WHAT THE EXERCISE ASKS: Below are entries; output exactly the lines from the one with "Where should I click to: Enable" to the one with "Given: Run the 4K QD32 test", both included, and nothing else.

Collected data:

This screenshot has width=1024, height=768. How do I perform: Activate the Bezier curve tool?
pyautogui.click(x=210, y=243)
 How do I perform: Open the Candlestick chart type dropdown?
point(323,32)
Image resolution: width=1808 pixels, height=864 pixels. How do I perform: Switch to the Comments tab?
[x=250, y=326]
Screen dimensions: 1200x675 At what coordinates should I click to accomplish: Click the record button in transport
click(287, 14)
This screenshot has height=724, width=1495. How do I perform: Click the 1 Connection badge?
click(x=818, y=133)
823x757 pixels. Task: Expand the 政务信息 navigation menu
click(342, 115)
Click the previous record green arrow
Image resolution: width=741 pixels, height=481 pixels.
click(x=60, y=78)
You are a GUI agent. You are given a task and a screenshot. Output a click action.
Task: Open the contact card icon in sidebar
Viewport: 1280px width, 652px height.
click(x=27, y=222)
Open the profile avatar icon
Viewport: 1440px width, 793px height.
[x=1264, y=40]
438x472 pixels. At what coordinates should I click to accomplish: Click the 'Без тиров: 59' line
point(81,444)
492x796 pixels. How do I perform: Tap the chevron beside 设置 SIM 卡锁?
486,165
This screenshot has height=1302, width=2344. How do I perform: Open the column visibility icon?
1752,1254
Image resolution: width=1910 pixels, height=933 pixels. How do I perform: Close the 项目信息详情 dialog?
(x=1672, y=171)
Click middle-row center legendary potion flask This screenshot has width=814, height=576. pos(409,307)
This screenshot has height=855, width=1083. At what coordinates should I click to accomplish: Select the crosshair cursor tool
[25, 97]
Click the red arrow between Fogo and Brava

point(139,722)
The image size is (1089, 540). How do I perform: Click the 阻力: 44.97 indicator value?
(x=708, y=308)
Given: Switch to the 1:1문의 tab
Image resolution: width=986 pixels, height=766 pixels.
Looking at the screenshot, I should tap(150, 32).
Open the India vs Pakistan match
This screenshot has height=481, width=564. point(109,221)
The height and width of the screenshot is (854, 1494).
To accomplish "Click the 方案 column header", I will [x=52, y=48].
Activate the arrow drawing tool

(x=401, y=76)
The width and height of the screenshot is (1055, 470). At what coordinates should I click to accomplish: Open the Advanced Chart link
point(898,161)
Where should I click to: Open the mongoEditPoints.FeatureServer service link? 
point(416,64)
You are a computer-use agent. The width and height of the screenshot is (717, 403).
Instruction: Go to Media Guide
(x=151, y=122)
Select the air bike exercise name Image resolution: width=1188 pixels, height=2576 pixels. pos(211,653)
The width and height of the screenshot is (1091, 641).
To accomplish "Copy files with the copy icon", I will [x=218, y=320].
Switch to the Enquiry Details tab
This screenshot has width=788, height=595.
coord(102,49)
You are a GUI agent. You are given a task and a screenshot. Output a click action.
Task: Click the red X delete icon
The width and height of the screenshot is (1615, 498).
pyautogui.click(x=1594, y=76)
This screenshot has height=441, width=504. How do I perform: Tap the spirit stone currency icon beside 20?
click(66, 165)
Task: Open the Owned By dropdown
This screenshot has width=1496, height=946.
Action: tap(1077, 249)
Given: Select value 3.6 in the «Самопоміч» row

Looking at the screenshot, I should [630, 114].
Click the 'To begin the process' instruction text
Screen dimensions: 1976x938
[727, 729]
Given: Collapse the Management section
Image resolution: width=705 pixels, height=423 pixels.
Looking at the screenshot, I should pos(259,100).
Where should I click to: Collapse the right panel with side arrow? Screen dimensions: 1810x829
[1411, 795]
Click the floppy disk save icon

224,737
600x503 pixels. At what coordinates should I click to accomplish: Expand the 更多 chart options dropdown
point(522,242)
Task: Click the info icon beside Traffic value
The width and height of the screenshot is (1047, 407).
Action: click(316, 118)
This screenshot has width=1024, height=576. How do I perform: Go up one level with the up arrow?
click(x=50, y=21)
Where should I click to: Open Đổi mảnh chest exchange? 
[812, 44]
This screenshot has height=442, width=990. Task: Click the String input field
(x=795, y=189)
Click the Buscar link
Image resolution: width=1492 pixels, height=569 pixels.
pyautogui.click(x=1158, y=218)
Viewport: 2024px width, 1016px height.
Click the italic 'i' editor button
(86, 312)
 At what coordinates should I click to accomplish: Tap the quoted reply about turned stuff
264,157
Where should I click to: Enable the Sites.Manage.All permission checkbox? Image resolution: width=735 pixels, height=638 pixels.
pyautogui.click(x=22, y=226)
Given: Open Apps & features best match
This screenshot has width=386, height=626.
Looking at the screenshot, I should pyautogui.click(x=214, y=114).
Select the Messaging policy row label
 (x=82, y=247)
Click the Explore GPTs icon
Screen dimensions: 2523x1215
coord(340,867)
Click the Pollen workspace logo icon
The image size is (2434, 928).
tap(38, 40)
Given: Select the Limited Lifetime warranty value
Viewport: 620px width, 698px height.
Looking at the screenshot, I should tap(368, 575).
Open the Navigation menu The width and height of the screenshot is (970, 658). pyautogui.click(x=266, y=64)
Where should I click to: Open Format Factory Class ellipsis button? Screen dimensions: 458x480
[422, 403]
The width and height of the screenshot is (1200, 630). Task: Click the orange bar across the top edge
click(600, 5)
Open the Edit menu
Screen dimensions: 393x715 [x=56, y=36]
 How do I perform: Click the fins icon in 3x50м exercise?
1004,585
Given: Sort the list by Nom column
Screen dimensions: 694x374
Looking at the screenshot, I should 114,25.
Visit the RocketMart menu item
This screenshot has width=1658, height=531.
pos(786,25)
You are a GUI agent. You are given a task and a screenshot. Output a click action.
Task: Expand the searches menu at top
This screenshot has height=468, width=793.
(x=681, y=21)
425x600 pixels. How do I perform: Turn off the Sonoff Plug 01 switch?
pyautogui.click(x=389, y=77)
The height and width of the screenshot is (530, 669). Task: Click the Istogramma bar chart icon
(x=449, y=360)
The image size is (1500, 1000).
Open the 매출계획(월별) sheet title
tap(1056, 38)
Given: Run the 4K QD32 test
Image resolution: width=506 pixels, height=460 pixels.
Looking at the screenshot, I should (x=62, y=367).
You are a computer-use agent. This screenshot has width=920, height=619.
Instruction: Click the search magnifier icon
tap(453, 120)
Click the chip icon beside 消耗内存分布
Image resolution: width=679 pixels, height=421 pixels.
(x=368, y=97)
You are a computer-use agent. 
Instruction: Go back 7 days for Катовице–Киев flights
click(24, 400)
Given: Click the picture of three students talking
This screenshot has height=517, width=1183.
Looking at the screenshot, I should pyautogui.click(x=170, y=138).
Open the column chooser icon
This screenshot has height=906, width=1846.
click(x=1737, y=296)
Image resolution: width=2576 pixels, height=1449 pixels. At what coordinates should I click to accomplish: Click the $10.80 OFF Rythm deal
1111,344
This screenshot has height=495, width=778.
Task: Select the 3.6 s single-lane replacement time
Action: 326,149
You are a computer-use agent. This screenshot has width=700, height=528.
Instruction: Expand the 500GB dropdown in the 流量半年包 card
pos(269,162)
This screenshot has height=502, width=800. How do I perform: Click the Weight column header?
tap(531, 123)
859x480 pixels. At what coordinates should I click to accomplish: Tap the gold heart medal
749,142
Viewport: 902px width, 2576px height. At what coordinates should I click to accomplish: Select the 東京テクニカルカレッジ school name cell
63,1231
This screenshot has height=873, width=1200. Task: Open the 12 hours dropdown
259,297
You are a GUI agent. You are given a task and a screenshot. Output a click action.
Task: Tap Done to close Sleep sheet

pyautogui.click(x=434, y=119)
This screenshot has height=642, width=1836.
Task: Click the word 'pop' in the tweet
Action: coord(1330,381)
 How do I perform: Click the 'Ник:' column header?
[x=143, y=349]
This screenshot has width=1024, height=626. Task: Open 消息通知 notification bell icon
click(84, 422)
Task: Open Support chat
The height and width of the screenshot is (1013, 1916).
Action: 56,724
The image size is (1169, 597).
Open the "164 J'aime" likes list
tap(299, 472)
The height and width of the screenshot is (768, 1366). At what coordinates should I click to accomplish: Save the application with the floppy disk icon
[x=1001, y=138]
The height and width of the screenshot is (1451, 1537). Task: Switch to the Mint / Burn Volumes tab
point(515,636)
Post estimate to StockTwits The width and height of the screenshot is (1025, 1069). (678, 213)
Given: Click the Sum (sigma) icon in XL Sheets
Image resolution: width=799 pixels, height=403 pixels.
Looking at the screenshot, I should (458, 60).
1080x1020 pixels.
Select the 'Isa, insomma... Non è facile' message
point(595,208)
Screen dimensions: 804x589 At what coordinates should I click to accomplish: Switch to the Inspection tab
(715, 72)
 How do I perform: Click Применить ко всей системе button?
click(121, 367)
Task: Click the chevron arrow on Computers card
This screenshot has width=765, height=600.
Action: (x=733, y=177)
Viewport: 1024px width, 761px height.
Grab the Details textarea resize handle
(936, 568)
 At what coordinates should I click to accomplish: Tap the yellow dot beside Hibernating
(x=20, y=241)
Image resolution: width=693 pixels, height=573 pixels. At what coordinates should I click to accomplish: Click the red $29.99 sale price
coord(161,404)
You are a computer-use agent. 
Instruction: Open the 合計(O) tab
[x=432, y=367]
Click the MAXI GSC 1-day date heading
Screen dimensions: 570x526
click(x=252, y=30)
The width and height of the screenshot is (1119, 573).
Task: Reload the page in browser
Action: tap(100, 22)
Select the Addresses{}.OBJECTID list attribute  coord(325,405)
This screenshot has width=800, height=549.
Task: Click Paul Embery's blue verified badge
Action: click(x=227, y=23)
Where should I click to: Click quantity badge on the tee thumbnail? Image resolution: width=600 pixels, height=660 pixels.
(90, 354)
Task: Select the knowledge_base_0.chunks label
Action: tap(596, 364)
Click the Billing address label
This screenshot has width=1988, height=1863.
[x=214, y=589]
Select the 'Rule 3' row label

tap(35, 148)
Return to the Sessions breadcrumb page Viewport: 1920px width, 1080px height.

SOLUTION FOR THIS EXERCISE:
Where should I click to: Enable the Sites.Manage.All permission checkbox? Image resolution: width=735 pixels, height=638 pixels.
pyautogui.click(x=22, y=226)
Given: Open Apps & features best match
This screenshot has width=386, height=626.
Looking at the screenshot, I should pyautogui.click(x=214, y=114).
Select the Messaging policy row label
 (x=82, y=247)
Click the Explore GPTs icon
Screen dimensions: 2523x1215
coord(340,867)
Click the Pollen workspace logo icon
The image size is (2434, 928).
tap(38, 40)
Given: Select the Limited Lifetime warranty value
Viewport: 620px width, 698px height.
Looking at the screenshot, I should tap(368, 575).
Open the Navigation menu The width and height of the screenshot is (970, 658). pyautogui.click(x=266, y=64)
Where should I click to: Open Format Factory Class ellipsis button? Screen dimensions: 458x480
[422, 403]
The width and height of the screenshot is (1200, 630). Task: Click the orange bar across the top edge
click(600, 5)
Open the Edit menu
Screen dimensions: 393x715 [x=56, y=36]
 How do I perform: Click the fins icon in 3x50м exercise?
1004,585
Given: Sort the list by Nom column
Screen dimensions: 694x374
Looking at the screenshot, I should 114,25.
Visit the RocketMart menu item
This screenshot has width=1658, height=531.
pos(786,25)
You are a GUI agent. You are given a task and a screenshot. Output a click action.
Task: Expand the searches menu at top
This screenshot has height=468, width=793.
(x=681, y=21)
425x600 pixels. How do I perform: Turn off the Sonoff Plug 01 switch?
pyautogui.click(x=389, y=77)
The height and width of the screenshot is (530, 669). Task: Click the Istogramma bar chart icon
(x=449, y=360)
The image size is (1500, 1000).
Open the 매출계획(월별) sheet title
tap(1056, 38)
Given: Run the 4K QD32 test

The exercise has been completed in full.